Ian Briggs is a Senior Fellow at the Institute of Local Government Studies.  He has research interests in the development and assessment of leadership, performance coaching, organisational development and change, and the establishment of shared service provision.

Have public sector leadership programmes failed so badly?

From the late 1980’s a new sub industry emerged in the UK public sector, mass sector wide leadership development programmes. The Health sector was well and truly into this game by this time with huge programmes developing future leaders and the local government sector followed swiftly behind. The very best of these programmes were based upon the assumption that investment was needed to ensure a steady supply of fit for purpose leaders and good, imaginative national programmes attracted an interesting cadre of supporters and participants, some who signed up were clearly ambitious and needed successful participation in these programmes on their CV’s to be even considered for the next job up the organisational scale, others were, on reflection pushed on these programmes to ‘cure’ them of old habits or wake them up to rapidly changing circumstances.

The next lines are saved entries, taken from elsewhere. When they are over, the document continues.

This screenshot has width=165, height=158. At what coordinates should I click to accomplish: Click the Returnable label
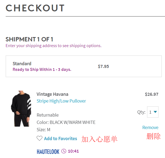[47, 115]
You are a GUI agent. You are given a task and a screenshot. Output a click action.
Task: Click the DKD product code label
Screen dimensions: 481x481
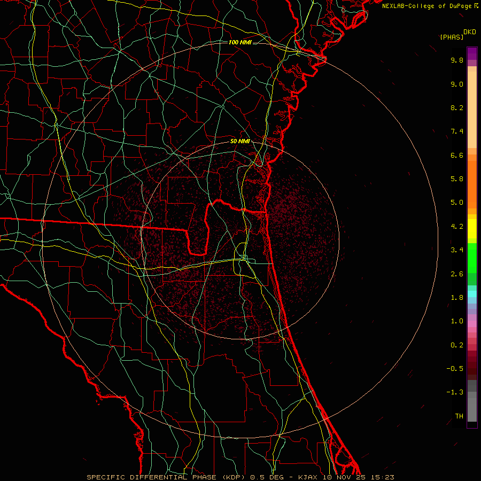pos(469,32)

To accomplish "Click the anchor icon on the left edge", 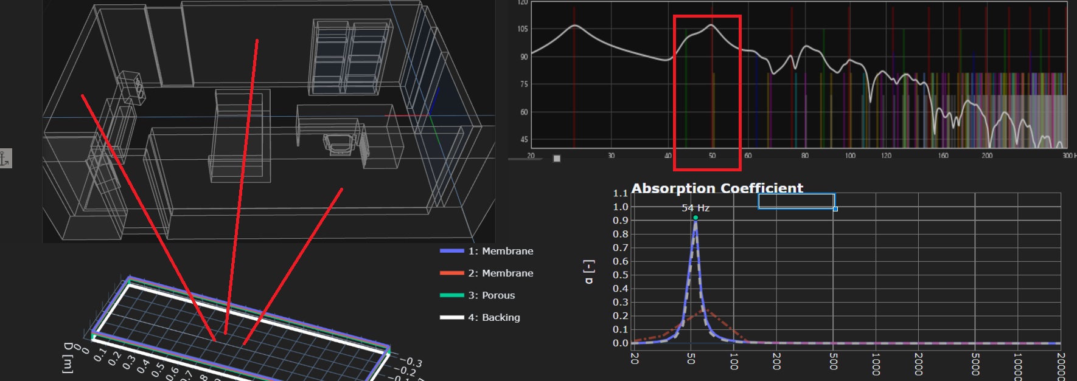I will click(5, 159).
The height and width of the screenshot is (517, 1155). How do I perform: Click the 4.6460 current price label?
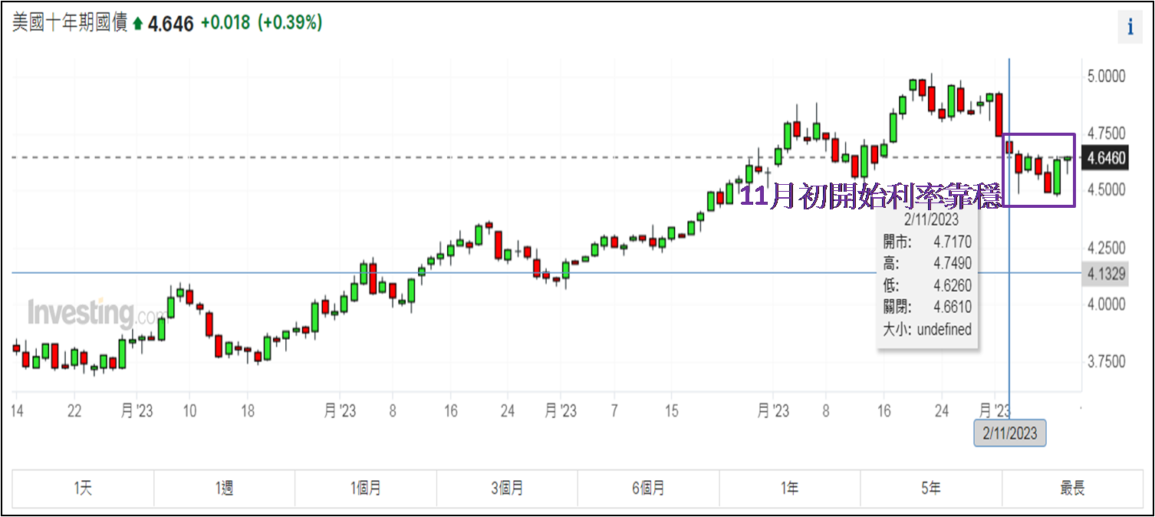click(x=1105, y=159)
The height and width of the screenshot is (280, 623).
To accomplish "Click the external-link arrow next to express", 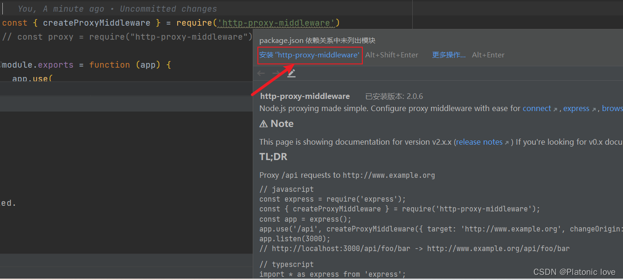I will click(594, 108).
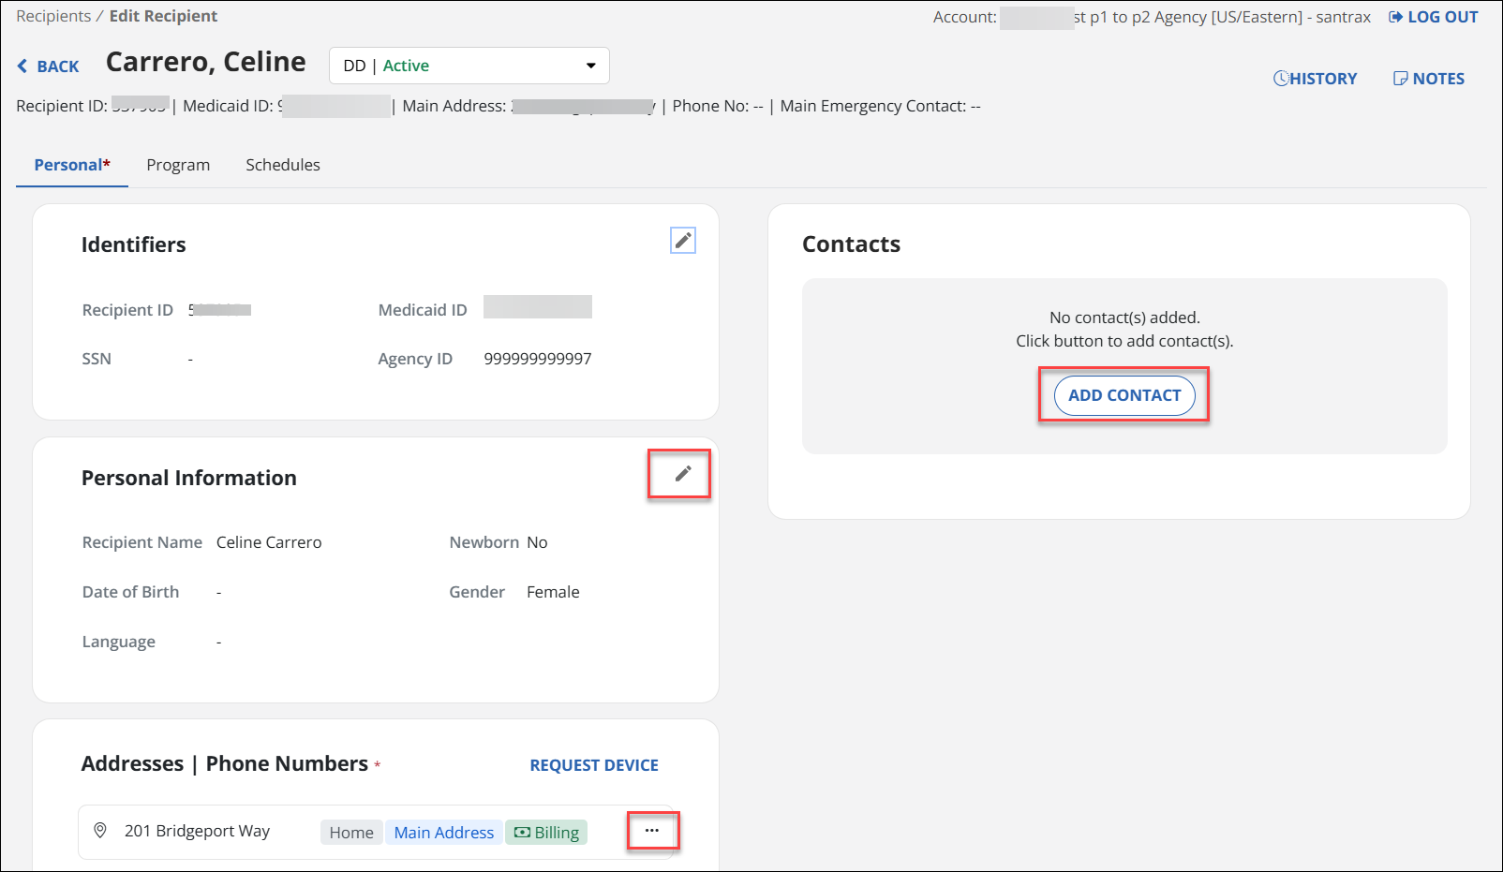Viewport: 1503px width, 872px height.
Task: Click the back arrow chevron icon
Action: (22, 67)
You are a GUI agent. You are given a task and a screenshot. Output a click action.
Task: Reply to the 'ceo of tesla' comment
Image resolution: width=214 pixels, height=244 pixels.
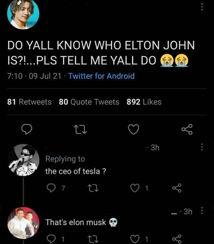pos(51,188)
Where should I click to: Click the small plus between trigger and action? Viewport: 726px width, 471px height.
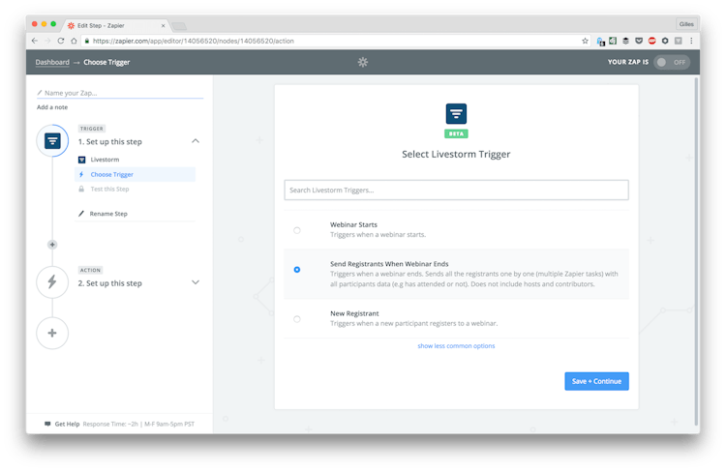click(x=52, y=245)

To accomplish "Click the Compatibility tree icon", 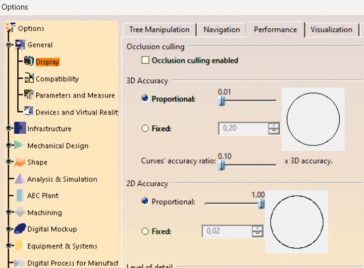I will (x=29, y=78).
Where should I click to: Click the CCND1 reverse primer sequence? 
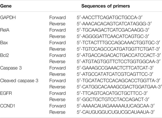click(116, 112)
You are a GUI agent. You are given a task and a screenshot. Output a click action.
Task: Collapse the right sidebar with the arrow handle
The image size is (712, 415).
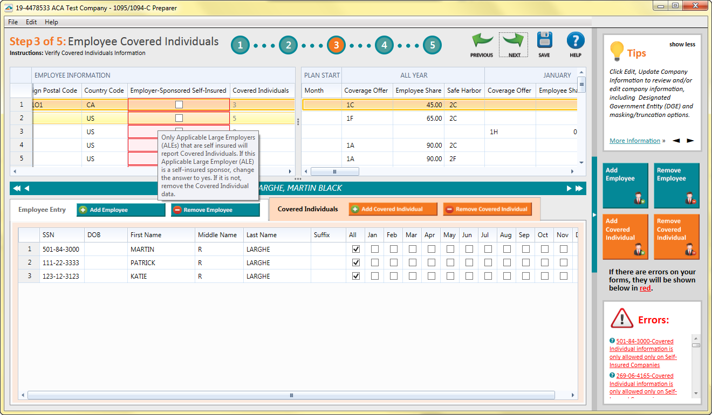point(594,215)
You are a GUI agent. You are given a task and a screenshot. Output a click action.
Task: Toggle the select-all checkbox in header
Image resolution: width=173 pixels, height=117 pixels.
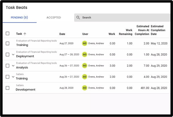tap(8, 34)
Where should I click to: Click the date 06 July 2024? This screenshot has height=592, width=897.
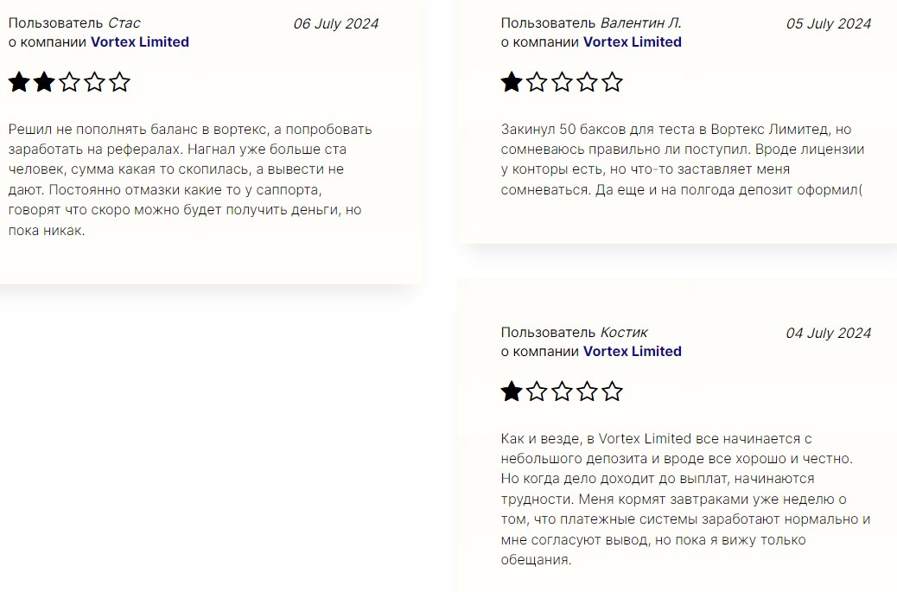tap(336, 24)
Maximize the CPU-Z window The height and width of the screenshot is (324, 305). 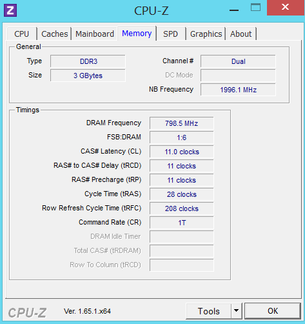click(x=255, y=8)
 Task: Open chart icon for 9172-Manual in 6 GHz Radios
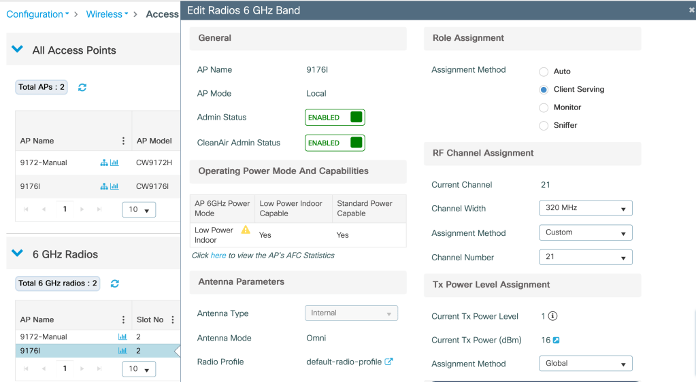122,336
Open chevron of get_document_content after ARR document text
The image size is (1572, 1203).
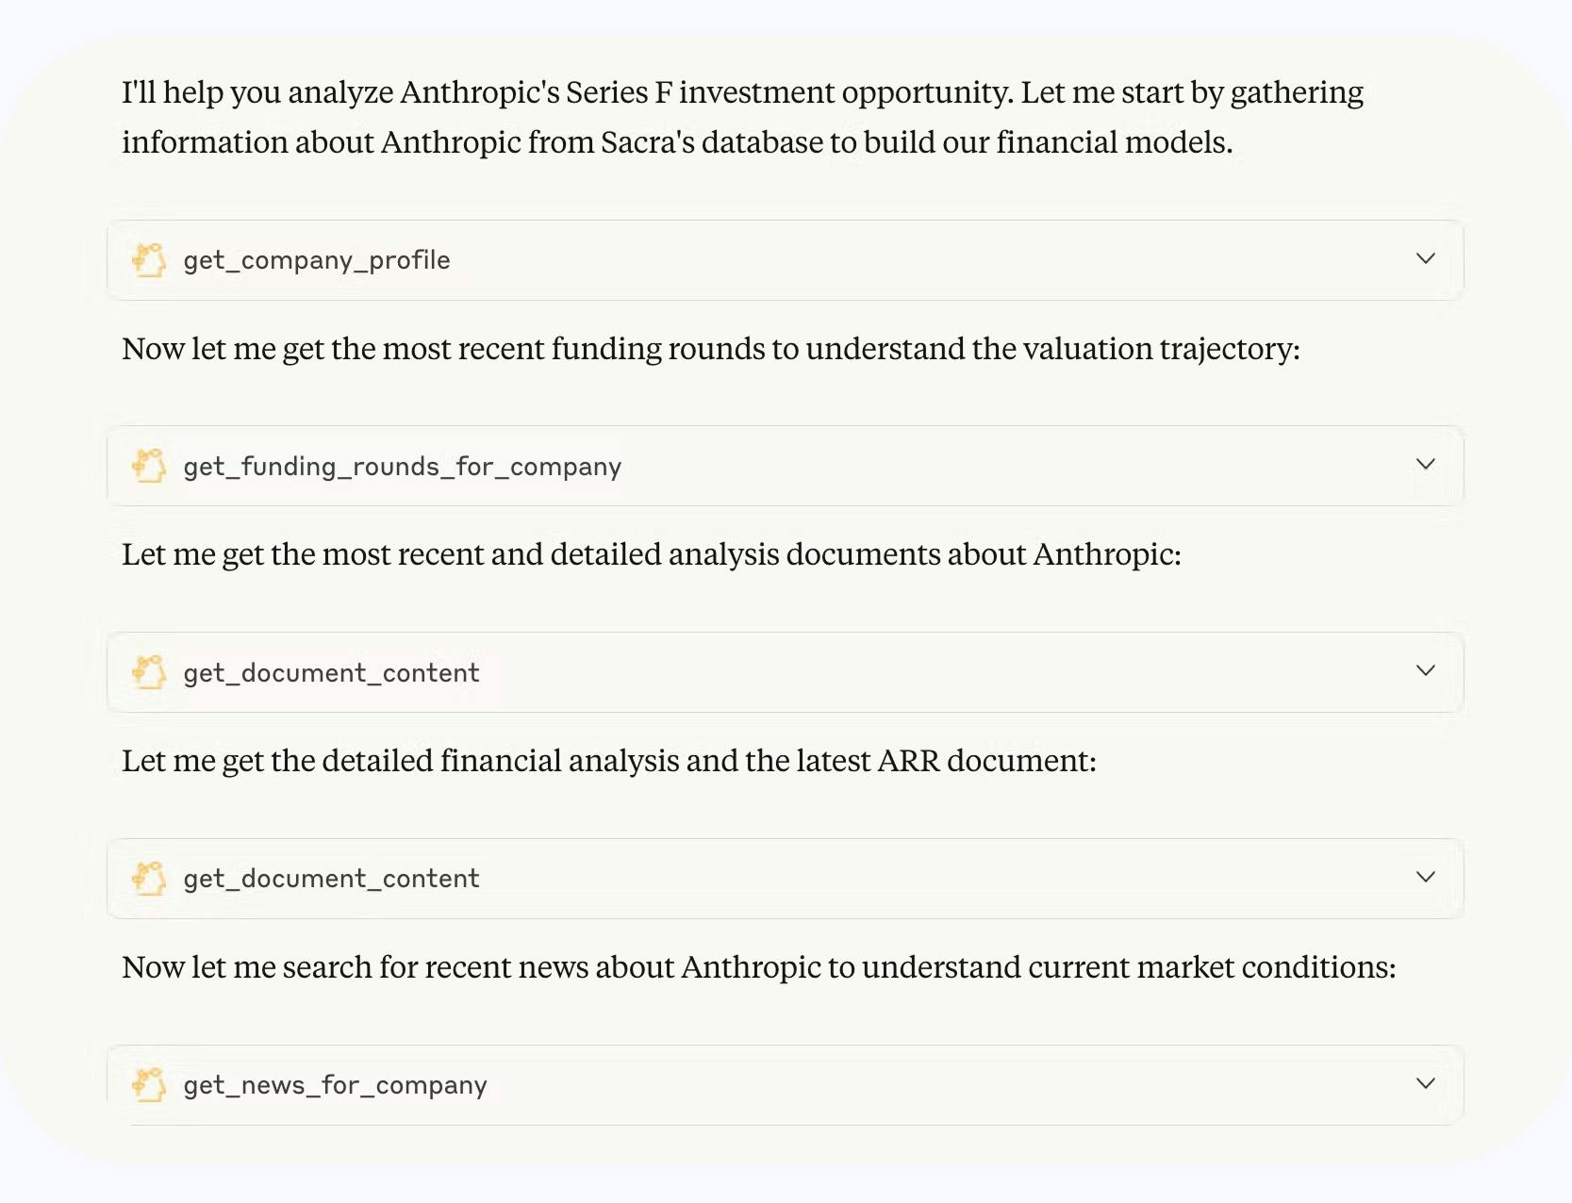coord(1426,877)
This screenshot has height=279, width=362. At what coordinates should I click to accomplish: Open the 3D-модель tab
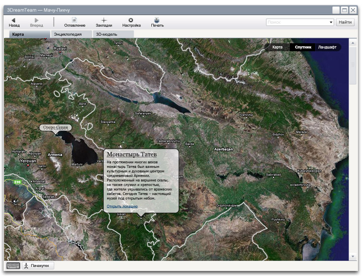tap(113, 34)
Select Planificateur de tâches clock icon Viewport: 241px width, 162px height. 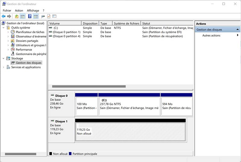[x=13, y=32]
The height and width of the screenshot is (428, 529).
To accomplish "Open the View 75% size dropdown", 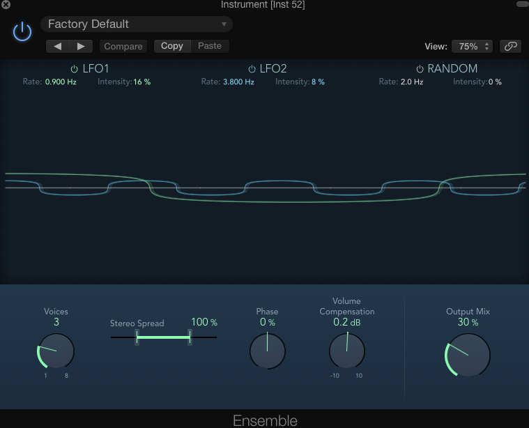I will point(472,46).

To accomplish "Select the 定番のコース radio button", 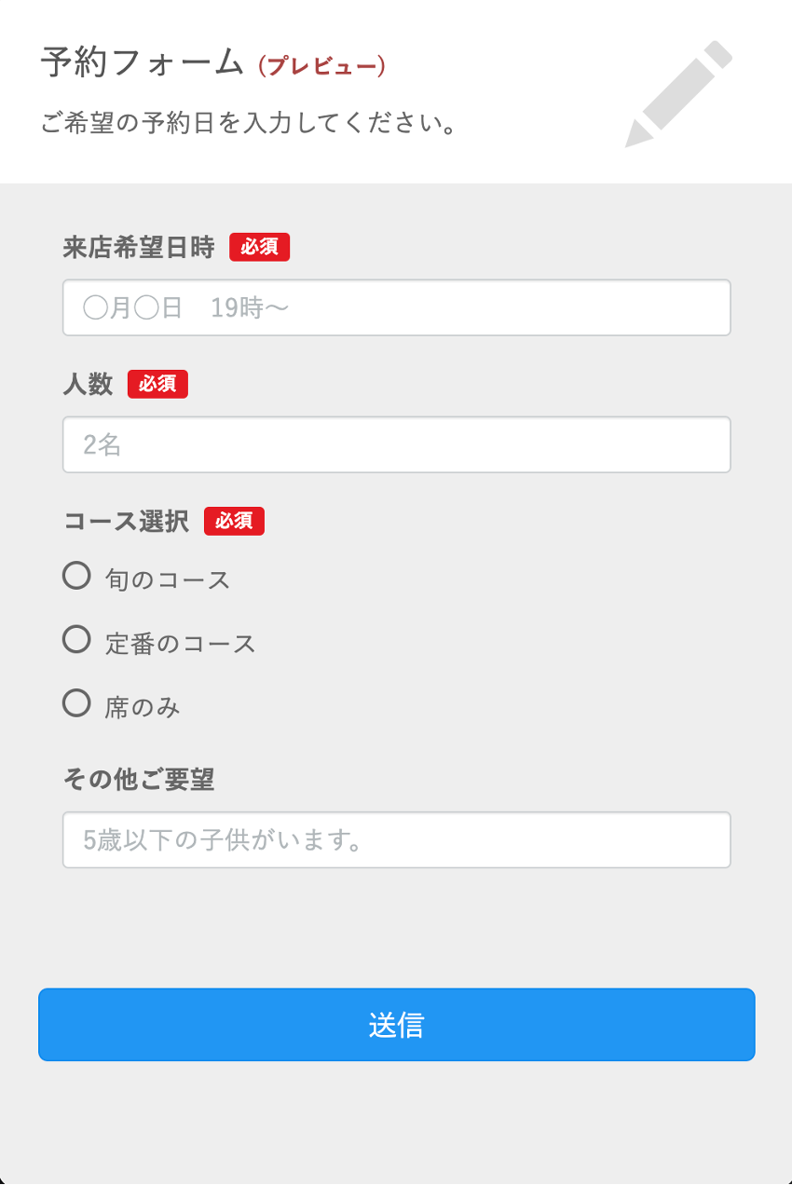I will coord(76,639).
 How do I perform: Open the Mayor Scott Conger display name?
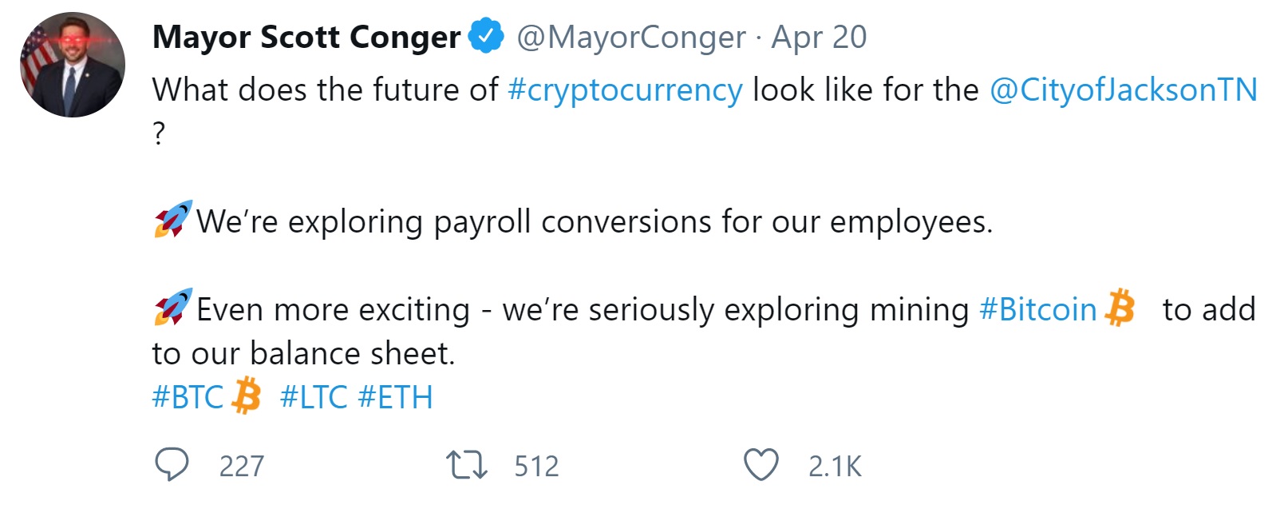pyautogui.click(x=306, y=38)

Did they work? Well the evidence is mixed but some who participated on these programmes are now in the top jobs and others have sunk without trace. But was the programme itself a key determinant of success? Perhaps they were destined to have sharp inclines on their career trajectories anyway and the programme was at best incidental in helping them get there. But in a world where every last penny is squeezed out of budgets to fund the front line services and the best development on offer now which incidentally is free (just browsing the net?) as the remaining option means we might be missing a trick? The research evidence on how people get into top jobs is a bit hazy – the best we can glean from it is twofold – getting early experience of project based corporate working and that past performance (whilst not always the most reliable predictor) remains as the best predictor of future performance. There have also been a few interesting hiccoughs upon the way – the National College for School Leadership was a brave if not brazen attempt to demonstrate that professional classroom competence was just not enough to lead a complex entity such as a school – even if they seem to have succumbed to the magnetic pull back into professionalism as opposed to true leadership – and the National Graduate Programme for Local Government has had a bit of a stop/start journey to where it is today.

But now, as we are hollowing out many of our public sector organisations – senior strategic staff are doing the administrative work because all the expensive administrators and middle managers have been made redundant we need to find a way of bringing these hungry, ambitious and talented people out of their shells and help them find ways of transforming our public bodies. Doing it by ‘browsing the net’ will not work. Leadership development is about carefully planned and facilitated constructive socialisation – it is not about reading and knowing more about leadership theory (as interesting as that is anyway) but unless we can find the development opportunities, at the right cost, in the right place and at the right time we are running the risk of facing all the same problems we were dealing with a quarter of a century ago.

The Centre for Leadership at the University of Birmingham (CLUB)  is starting to open up this debate once again – can we find a way to rethink leadership development and inspire, not ignore those who are on the steep career trajectories? We think there is a way – keep watching this space. Leadership development cannot be done without some investment in time and energy as well as a modest financial contribution. We need to bring those people who are genuinely striving to become better leaders together, they need to spark off each other, test out their ideas and clarify how they impact upon those they are there to lead. As someone once said “Leadership – it’s a contact sport and not a virtual reality”

 

Ian Briggs - Inlogov

Ian Briggs (Senior Fellow)
Research interests lie in The development of effective leaders, leadership assessment and the identification of potential; Performance coaching, organisational development and large scale leadership development interventions; Organisational change and the establishment of shared service provision.